JOB: Convert the part of the items that opens with the line containing "Click the FT" and runs through the final line into a JSON list of strings, with one string per line and blank lines omitted.

INFORMATION PROVIDED:
>>>>

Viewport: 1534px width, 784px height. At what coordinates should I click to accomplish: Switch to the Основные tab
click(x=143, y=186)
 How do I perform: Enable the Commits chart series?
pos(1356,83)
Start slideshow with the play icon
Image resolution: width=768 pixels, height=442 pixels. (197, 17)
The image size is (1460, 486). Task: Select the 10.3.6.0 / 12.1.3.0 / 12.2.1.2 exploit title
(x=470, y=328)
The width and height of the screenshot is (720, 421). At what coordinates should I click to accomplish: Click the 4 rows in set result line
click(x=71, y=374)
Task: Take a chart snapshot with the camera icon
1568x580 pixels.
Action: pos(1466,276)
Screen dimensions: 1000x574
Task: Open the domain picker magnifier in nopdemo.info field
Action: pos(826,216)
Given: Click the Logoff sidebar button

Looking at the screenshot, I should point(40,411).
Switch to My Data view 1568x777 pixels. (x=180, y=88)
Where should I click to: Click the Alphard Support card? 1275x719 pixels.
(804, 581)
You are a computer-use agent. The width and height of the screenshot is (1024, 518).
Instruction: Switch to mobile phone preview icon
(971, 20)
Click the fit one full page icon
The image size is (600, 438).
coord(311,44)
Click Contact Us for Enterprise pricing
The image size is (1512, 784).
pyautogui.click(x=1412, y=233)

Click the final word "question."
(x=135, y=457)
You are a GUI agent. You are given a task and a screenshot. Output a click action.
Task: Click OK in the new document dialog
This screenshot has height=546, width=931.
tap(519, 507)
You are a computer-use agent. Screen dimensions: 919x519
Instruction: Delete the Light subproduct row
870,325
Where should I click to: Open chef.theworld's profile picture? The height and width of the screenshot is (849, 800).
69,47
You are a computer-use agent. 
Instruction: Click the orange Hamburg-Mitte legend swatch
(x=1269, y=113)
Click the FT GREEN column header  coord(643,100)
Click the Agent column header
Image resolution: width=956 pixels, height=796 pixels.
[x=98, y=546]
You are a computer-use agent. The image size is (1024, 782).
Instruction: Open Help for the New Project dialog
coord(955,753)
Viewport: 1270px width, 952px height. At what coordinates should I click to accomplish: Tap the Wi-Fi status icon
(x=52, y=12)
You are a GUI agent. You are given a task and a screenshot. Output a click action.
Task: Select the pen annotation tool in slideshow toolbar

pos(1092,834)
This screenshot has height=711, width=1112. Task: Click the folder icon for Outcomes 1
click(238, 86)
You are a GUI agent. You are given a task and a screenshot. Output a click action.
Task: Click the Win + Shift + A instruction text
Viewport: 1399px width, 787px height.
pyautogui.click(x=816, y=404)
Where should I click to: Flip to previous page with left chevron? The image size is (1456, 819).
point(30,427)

<<<<

RESULT OF THE EXERCISE:
[
  "Click the FT GREEN column header  coord(643,100)",
  "Click the Agent column header",
  "Image resolution: width=956 pixels, height=796 pixels.",
  "[x=98, y=546]",
  "You are a computer-use agent. The image size is (1024, 782).",
  "Instruction: Open Help for the New Project dialog",
  "coord(955,753)",
  "Viewport: 1270px width, 952px height. At what coordinates should I click to accomplish: Tap the Wi-Fi status icon",
  "(x=52, y=12)",
  "You are a GUI agent. You are given a task and a screenshot. Output a click action.",
  "Task: Select the pen annotation tool in slideshow toolbar",
  "pos(1092,834)",
  "This screenshot has height=711, width=1112. Task: Click the folder icon for Outcomes 1",
  "click(238, 86)",
  "You are a GUI agent. You are given a task and a screenshot. Output a click action.",
  "Task: Click the Win + Shift + A instruction text",
  "Viewport: 1399px width, 787px height.",
  "pyautogui.click(x=816, y=404)",
  "Where should I click to: Flip to previous page with left chevron? The image size is (1456, 819).",
  "point(30,427)"
]